A few good critics have helped grow literature in Kenya. Apart from commenting on texts, they make recommendations for improvement. Theirs is not just a simple commentary on a text but an active engagement with it. To them criticism is integral to the way in which the text works.

May be it is about time we talked about validation.

A few discussants have advanced the argument that you cannot understand spirits if you are not of or are, a spirit.

They have wondered if the critics have ever been in dark places seeking the ever-elusive muse so as to write what someone else might review and say, this is the acme of writing.

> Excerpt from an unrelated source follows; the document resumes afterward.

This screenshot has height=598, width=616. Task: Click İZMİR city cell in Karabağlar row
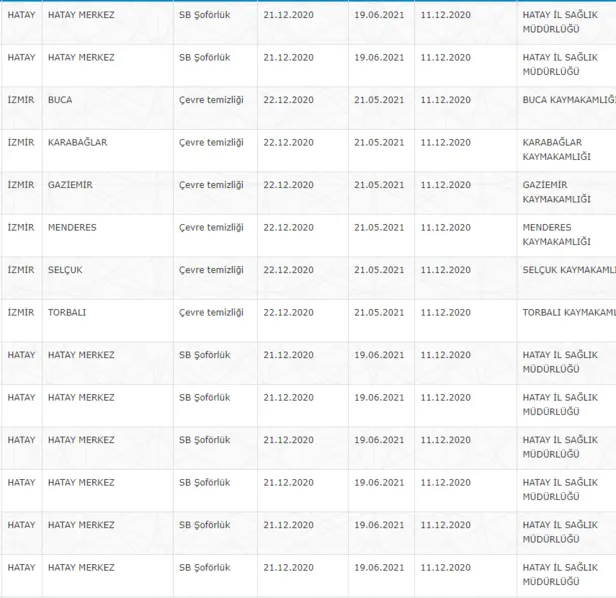click(x=21, y=143)
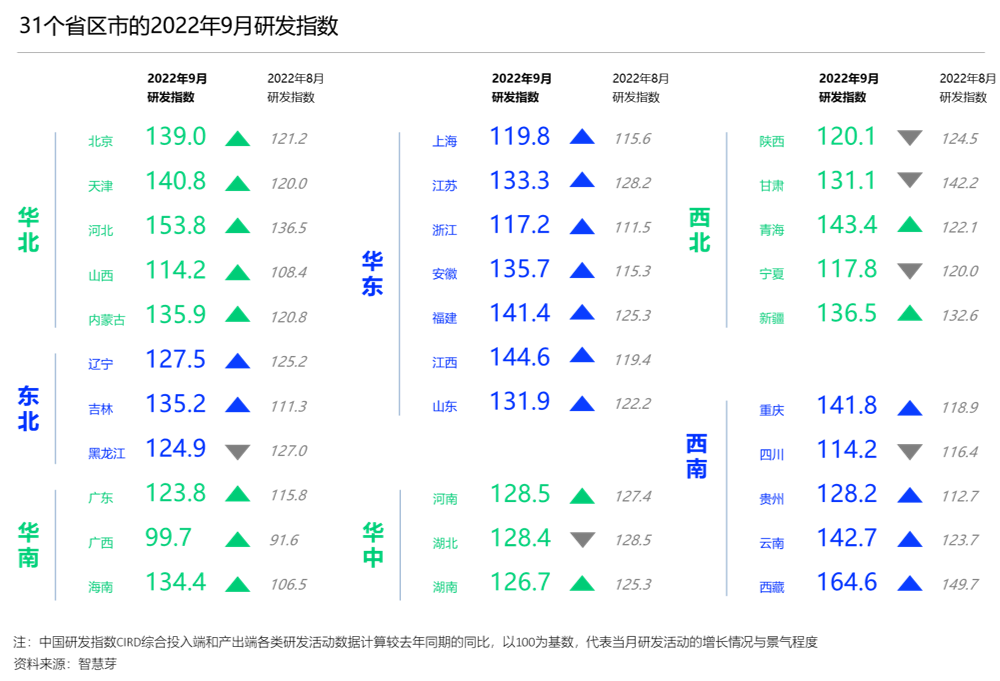Select the blue up arrow next to 上海
The width and height of the screenshot is (1000, 681).
[x=581, y=138]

Instead of hurling insults, a literary critic should be determining the presence or absence of artistic value in the text under their microscope — but they should not stop there and should give recommendations for improvement.

The critic’s recommendations should in turn help the writer to better the work, and attract and delight the readers. Really, criticism is not hating, but some critics have insisted that their job is not to appease anyone. Without doubt, no one expects them to, just as we do not expect their vitriol.

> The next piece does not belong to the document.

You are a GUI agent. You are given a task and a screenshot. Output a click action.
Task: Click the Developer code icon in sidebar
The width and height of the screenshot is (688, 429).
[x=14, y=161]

Commonsense, which is a quality any critic should have, is really lacking amongst our critics.

Clear thinking can only come about if the critic divorces him or herself from all the prejudices they may have against the work, publishing house and/ or the author.

The critic should not approach the work with a formed opinion. Instead, he or she should interpret literary values based on his or her knowledge and experience without an aggressive and unreasonable belief or prejudice.

This is what will enable one to evaluate the excellence or shortcomings of literary works in an efficient objective way.

As I pointed out earlier, the critic and the author are not so different save for their sometimes, disparate views.

Clearly, one cannot have a literary view of a text without being part of, in it or by the authorship.

For a critic to understand an author’s works, he or she must know the fact that he or she needs to put himself in the place of a writer so that he can appraise the work from the viewpoint of a writer as well.

I expect this of a credible critic and I have to say most of them have failed in this, and their carping tastes have not been helpful. Some critics are unrepentant bullies.

Every arena has a seat for a critic, for even the writer is his or her own critic. However, constructive criticism is what will grow Kenya’s creative works.